--- BEGIN Text to read ---
Rule of thumb: Never leave an empty parameter list declaration empty, use int func(void) to be specific. This turns the K&R return type declaration into a proper C89 prototype. Compilers are happy, developers are happy, static checkers are happy. Those mislead by^W^Wfond of C++ may cringe, though, because they need to type extra characters when they try to exercise their foreign language skills :-)

• The empty parameter list means "any arguments", so the definition isn't wrong.
• The missing type is assumed to be int.

I would consider any build that passes this to be lacking in configured warning/error level though, there's no point in being this allowing for actual code.

It's K&R style function declaration and definition. From C99 Standard (ISO/IEC 9899:TC3)

Section 6.7.5.3 Function Declarators (including prototypes)

> An identifier list declares only the identifiers of the parameters of the function. An empty list in a function declarator that is part of a definition of that function specifies that the function has no parameters. The empty list in a function declarator that is not part of a definition of that function specifies that no information about the number or types of the parameters is supplied. (If both function types are "old style", parameter types are not compared.)

Section 6.11.6 Function declarators

> The use of function declarators with empty parentheses (not prototype-format parameter type declarators) is an obsolescent feature.

Section 6.11.7 Function definitions

> The use of function definitions with separate parameter identifier and declaration lists (not prototype-format parameter type and identifier declarators) is an obsolescent feature.

Which the old style means K&R style

Example:

Declaration: int old_style();

Definition:

int old_style(a, b)
    int a; 
    int b;
{
     /* something to do */
}

C assumes int if no type is given on function return type and parameter list. Only for this rule following weird things are possible.

A function definition looks like this.
--- END Text to read ---
--- BEGIN Stored rows ---
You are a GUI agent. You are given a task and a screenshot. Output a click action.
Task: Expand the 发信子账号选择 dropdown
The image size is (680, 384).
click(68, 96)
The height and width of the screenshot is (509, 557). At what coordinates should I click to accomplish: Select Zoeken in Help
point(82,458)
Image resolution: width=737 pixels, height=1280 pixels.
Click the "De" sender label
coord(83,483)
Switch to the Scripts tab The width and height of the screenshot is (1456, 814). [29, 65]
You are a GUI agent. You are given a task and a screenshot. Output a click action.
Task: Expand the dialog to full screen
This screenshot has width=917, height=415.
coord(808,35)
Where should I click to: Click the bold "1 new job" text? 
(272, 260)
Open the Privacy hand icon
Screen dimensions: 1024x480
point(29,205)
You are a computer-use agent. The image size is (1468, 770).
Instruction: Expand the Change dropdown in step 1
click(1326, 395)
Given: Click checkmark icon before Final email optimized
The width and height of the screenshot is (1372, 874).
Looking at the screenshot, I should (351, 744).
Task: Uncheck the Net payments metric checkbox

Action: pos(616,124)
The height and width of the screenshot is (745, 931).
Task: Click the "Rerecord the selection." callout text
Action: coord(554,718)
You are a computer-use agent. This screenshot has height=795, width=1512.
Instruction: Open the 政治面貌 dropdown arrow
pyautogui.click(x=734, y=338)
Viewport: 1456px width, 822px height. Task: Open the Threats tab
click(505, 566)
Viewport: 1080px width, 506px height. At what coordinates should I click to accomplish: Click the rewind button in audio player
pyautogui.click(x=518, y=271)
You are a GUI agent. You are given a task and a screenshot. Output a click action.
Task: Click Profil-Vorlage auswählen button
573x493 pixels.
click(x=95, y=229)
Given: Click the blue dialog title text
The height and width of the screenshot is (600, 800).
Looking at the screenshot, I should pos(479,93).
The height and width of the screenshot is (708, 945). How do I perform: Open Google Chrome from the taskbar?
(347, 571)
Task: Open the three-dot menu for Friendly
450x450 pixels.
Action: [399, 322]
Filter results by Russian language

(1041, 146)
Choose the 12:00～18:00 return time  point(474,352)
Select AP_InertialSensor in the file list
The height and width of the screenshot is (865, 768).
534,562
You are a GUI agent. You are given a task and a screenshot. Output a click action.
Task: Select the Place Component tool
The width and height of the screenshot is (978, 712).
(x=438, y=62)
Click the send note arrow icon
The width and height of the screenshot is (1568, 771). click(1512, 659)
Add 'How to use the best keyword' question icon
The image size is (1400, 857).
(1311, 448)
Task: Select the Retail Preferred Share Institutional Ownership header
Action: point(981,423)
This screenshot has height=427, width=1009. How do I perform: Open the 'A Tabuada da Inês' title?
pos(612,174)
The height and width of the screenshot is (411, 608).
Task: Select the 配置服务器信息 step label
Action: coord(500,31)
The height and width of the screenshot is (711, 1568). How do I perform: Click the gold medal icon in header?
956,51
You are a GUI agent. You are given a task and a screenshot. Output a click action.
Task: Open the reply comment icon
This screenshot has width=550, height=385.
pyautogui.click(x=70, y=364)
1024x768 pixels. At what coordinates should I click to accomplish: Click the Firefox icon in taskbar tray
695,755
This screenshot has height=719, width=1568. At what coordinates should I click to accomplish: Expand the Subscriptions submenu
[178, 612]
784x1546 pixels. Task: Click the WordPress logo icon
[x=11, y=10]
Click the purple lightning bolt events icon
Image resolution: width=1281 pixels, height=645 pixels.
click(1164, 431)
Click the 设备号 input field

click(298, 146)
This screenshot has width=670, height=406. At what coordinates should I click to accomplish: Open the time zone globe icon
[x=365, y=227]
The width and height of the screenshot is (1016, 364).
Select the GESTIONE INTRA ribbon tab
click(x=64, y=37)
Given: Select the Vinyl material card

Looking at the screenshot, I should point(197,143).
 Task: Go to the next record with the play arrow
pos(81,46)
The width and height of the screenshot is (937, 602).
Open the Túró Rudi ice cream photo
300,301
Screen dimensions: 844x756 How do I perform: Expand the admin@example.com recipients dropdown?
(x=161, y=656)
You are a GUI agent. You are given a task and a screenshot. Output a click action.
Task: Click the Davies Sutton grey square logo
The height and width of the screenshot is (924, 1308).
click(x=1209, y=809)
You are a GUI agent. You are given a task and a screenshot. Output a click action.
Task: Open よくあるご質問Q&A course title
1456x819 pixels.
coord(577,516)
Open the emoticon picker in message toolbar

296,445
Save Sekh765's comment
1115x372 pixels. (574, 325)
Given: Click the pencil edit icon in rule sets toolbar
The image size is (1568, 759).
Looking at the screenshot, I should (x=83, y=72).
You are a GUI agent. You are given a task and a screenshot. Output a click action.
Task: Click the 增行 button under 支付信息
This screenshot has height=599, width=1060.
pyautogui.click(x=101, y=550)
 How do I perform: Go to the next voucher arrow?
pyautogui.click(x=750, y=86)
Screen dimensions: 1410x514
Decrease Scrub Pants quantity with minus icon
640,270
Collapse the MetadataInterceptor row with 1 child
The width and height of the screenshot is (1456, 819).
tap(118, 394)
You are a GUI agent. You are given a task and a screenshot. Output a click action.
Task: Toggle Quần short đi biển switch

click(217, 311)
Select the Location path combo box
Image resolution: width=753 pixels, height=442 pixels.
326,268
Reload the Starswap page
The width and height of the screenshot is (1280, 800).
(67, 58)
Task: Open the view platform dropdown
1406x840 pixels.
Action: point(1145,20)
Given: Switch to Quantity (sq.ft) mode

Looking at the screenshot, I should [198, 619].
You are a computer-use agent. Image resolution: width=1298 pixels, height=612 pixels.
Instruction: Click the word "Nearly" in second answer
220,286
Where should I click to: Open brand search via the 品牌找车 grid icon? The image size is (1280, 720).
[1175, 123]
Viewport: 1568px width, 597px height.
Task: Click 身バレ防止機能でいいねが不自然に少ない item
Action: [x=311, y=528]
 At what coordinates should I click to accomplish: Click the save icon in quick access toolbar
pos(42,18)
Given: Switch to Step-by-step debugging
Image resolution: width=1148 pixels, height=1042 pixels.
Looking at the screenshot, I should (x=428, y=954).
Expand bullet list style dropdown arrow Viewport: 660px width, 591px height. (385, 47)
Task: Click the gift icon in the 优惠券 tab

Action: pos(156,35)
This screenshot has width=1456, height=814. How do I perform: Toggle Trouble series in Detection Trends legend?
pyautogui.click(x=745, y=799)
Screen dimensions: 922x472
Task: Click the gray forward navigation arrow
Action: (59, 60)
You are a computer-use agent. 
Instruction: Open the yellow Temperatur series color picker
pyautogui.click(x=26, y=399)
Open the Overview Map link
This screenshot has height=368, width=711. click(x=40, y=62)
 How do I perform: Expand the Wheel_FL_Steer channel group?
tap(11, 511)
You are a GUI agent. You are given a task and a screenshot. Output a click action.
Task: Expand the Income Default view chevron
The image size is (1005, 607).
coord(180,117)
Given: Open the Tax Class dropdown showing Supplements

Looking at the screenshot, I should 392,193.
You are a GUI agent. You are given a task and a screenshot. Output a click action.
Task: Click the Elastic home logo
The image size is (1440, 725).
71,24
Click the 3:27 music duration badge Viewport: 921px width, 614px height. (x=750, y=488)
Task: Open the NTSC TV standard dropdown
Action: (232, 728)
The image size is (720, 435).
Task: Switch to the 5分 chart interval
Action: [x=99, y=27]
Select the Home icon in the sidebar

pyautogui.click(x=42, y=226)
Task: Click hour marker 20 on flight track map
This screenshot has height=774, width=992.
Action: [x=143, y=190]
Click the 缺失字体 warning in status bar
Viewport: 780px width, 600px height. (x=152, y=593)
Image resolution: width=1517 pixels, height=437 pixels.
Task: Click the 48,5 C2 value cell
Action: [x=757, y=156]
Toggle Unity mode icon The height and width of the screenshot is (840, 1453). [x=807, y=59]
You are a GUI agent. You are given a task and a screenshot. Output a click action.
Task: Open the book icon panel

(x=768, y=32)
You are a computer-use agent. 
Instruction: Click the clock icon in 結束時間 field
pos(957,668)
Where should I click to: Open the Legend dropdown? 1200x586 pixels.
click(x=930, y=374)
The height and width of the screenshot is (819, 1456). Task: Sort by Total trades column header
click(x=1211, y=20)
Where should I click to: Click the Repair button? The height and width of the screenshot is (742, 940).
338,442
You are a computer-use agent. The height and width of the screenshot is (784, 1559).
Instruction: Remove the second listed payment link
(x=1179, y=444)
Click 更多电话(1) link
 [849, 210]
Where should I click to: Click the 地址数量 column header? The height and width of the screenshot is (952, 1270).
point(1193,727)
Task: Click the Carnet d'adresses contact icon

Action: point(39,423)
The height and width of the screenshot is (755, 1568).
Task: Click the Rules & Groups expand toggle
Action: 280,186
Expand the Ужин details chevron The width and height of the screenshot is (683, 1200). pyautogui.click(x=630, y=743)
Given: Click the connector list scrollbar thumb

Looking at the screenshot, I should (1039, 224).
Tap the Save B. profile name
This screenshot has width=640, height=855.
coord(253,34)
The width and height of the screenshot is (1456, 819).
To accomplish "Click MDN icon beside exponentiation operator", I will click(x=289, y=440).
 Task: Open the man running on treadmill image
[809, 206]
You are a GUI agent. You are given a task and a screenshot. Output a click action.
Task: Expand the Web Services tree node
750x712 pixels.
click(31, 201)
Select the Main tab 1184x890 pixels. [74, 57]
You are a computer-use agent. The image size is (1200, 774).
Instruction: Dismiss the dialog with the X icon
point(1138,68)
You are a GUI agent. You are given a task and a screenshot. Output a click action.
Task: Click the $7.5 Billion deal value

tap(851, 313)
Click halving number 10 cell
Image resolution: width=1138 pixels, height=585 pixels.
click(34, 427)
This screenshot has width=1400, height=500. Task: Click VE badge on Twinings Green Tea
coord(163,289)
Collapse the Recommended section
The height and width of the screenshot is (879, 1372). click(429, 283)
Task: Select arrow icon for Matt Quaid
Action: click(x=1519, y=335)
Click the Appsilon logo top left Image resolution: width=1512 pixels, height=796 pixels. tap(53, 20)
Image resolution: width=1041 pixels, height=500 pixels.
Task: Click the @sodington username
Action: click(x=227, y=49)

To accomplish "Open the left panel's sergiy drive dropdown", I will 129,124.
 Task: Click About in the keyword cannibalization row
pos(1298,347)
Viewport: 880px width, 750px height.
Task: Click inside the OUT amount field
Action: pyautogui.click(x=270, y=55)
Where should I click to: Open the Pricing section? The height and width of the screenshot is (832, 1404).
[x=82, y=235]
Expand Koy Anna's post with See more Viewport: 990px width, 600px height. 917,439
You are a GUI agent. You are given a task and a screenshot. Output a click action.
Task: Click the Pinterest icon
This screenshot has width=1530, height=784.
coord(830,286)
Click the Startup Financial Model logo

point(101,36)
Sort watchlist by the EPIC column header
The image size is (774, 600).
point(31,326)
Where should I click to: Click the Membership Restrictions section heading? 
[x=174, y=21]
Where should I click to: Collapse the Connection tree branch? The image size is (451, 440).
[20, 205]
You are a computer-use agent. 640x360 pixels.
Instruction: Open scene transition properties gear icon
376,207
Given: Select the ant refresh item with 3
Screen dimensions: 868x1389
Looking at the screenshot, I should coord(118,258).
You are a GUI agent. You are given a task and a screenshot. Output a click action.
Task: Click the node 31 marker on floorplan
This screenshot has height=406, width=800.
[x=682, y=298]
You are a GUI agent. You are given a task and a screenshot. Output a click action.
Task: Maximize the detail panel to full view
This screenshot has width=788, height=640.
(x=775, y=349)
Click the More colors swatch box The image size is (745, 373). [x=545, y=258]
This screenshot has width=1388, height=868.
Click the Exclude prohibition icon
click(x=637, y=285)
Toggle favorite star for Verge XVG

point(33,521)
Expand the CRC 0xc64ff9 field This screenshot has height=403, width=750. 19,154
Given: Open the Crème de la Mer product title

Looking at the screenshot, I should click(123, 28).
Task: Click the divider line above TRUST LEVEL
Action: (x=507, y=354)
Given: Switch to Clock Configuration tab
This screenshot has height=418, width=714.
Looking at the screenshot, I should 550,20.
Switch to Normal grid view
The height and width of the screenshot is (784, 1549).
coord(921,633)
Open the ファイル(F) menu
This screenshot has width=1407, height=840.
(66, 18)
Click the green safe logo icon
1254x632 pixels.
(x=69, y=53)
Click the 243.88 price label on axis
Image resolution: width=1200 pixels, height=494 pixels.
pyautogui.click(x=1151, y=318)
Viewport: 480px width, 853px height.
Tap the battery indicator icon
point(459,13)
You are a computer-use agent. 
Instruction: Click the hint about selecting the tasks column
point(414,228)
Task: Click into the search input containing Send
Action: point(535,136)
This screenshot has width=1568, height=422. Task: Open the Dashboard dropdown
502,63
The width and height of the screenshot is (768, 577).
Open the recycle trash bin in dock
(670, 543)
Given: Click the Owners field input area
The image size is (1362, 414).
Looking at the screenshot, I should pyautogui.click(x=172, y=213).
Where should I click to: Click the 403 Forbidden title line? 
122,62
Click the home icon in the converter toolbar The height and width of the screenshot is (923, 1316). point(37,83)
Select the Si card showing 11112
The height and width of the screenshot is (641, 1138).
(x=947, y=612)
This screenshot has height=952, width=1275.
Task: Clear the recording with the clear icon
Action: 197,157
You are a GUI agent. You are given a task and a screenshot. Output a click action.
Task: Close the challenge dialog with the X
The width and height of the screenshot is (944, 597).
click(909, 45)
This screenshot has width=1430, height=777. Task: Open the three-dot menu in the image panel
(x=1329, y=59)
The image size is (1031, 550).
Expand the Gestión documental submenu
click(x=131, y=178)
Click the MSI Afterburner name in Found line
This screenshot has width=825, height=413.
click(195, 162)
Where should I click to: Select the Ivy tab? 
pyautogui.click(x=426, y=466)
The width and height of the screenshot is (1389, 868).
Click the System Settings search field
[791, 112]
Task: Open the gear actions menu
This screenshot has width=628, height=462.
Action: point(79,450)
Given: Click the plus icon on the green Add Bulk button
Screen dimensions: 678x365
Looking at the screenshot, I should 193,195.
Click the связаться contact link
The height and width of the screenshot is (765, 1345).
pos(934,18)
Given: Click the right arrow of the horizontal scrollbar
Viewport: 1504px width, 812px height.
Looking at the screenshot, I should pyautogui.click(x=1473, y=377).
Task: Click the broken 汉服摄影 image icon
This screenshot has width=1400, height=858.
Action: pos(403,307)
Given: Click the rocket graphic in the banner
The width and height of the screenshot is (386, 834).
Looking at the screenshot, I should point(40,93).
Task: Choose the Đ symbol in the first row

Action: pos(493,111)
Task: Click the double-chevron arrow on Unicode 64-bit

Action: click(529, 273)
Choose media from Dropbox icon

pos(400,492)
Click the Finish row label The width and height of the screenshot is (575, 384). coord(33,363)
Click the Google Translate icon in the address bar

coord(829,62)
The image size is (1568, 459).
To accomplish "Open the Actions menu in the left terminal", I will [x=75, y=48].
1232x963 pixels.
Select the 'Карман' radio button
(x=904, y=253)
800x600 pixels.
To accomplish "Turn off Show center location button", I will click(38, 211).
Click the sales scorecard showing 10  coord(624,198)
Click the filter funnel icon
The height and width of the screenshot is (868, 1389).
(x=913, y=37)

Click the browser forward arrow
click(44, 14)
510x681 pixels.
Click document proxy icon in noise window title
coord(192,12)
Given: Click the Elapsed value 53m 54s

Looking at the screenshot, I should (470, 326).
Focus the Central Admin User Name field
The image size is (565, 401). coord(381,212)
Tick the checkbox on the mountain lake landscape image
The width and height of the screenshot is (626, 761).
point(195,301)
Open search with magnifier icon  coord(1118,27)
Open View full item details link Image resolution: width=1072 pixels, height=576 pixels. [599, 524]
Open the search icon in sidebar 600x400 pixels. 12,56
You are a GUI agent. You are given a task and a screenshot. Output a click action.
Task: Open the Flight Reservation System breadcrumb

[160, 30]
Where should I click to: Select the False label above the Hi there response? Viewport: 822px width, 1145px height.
--- END Stored rows ---
_Given task_: Rewrite the K&R functions text from the words "Declaration: int old_style();" through "looks like this.", putting "legacy_style" in place of "old_style".

_Full response_:
Declaration: int legacy_style();

Definition:

int legacy_style(a, b)
    int a; 
    int b;
{
     /* something to do */
}

C assumes int if no type is given on function return type and parameter list. Only for this rule following weird things are possible.

A function definition looks like this.